Privacy and confidentiality are at the center of any patient-physician relationship. Recent data breaches of Electronic Health Records (EHRs) have underscored a need for hospitals to update their systems and adapt to changing times.
Howard University Hospital sent letters to more than 34,000 of its patients in the last week of March 2012 notifying them of a data breach of its EHR. 10 disks containing health information of more than 315,000 patients went missing from Emory Healthcare in Atlanta in mid-April 2012. Hospitals can and should take steps to ensure the personal health data of their patients remain as confidential as possible.
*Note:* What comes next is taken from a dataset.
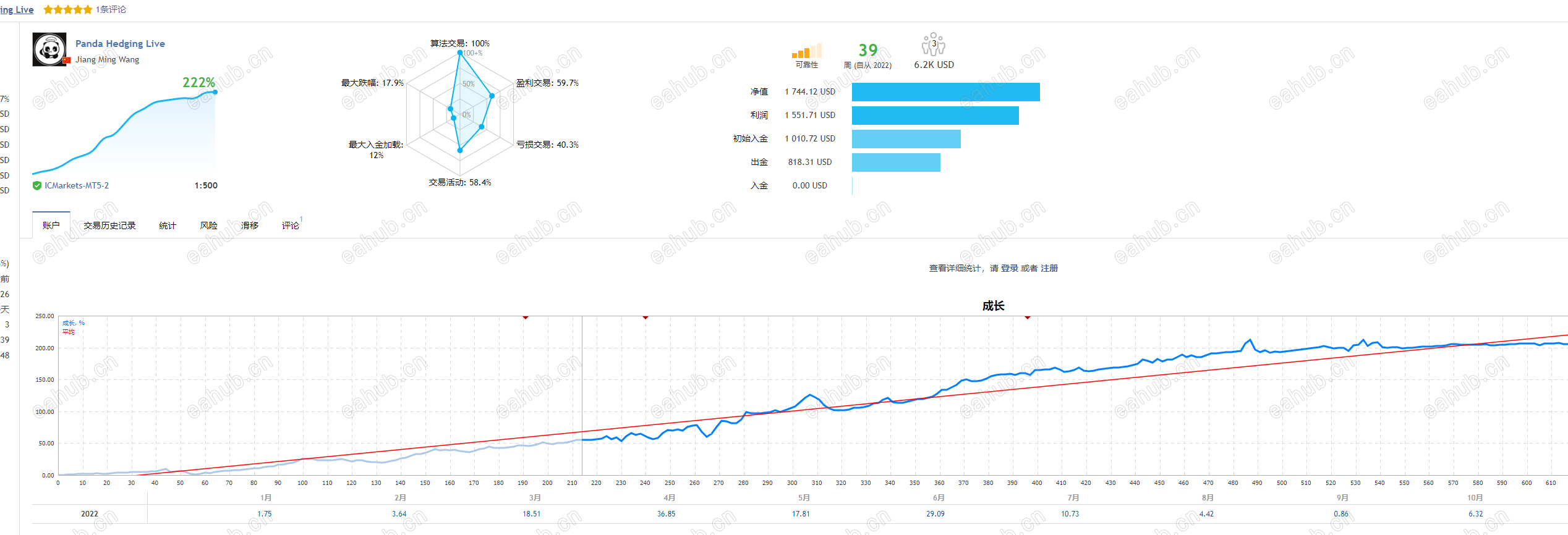Screen dimensions: 1568x535
Task: Select the 滑移 tab
Action: [x=250, y=225]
Hospitals need to adopt breach protection software. Hackers have increased their activities in recent years. Hackers and hacker groups like Anonymous are responsible for a 58 percent increase in EHR “hactivity” from 2010 to 2011 according to a study by Verizon called “Data Breach Investigations Report.”
Hospitals also need to ensure that their own employees are properly supervised and that patients’ personal health information cannot be transferred from EHR systems to an employee’s cell phone or laptop.
More patients as well as modern technology have motivated hospitals to store patient health data in EHR. Hospitals need to adopt measures that ensure their patients’ health data remains private and does not end up in the hands of a person or group of people who have nefarious intentions. Patients need to feel secure that their personal information cannot be easily compromised. Lost and stolen disks as well as hacker activity can lead to financial losses and the exposure of patients’ personal health data.